The fall of Karabakh, a region that the ethnic Armenian separatists had controlled for three decades with Yerevan’s support, has stoked calls in Armenia for Pashinyan’s resignation.
“Today we are living in difficult times, suffering untold physical and psychological suffering,” Pashinyan said in a televised address marking Armenia’s national independence day in which he made no direct reference to Nagorno-Karabakh.
Armenia has benefited from democracy, the rule of law and a principled anti-corruption policy, but it also needs peace, Pashinyan said.
“Peace is a factor that ensures and guarantees security as well as independence and sovereignty,” he said.

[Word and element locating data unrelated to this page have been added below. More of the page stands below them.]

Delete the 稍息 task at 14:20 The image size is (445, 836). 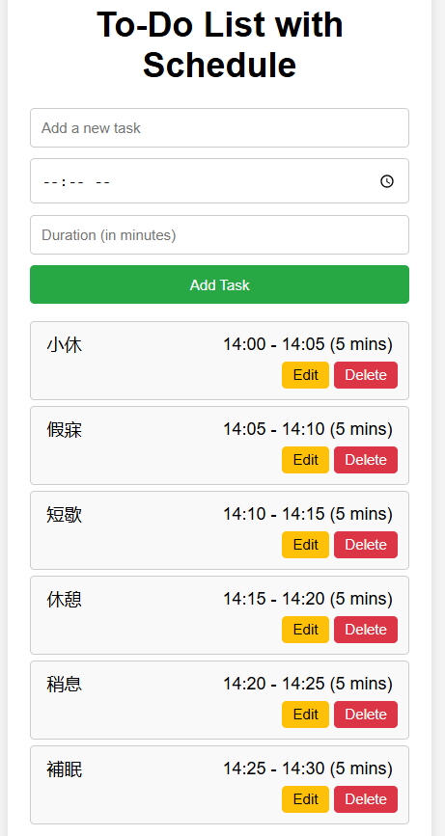pyautogui.click(x=366, y=714)
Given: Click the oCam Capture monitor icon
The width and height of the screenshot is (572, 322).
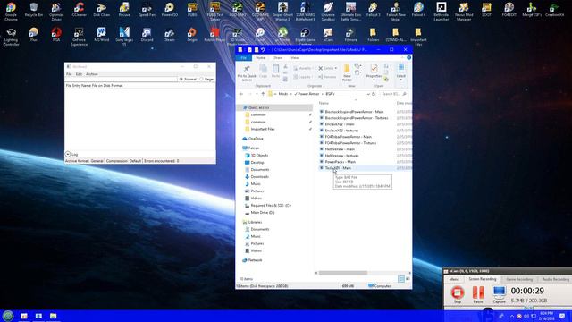Looking at the screenshot, I should (499, 293).
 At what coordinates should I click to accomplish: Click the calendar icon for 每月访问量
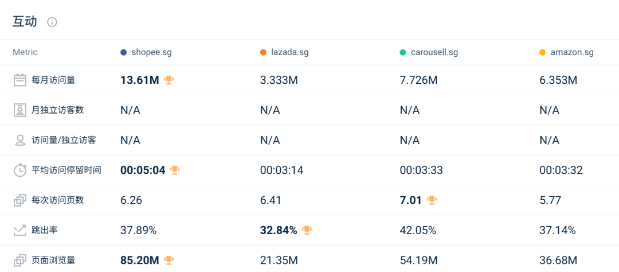click(20, 80)
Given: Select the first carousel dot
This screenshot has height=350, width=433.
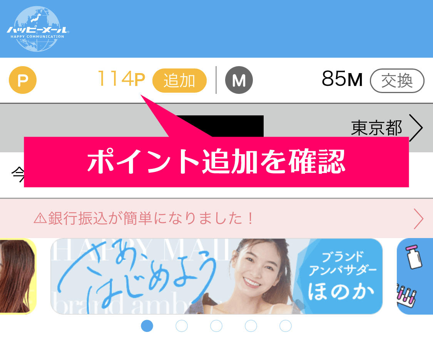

“(Armenia) must take this path for the sake of independence, for the sake of statehood, for the sake of the future”, he added.
Azerbaijani President Ilham Aliyev said on Wednesday he valued the fact that Armenia – which had few options – had not tried to interfere in Baku’s lightning offensive. Aliyev said this would remove an obstacle to wider peace negotiations between the two Caucasus neighbours.
Pashinyan in 2020 presided over a war in which a newly confident and better-armed Azerbaijan seized control of swathes of territory previously controlled by the separatists, laying the groundwork for this week’s capture of the entire region.
Pashinyan nonetheless won re-election in Armenia a few months later.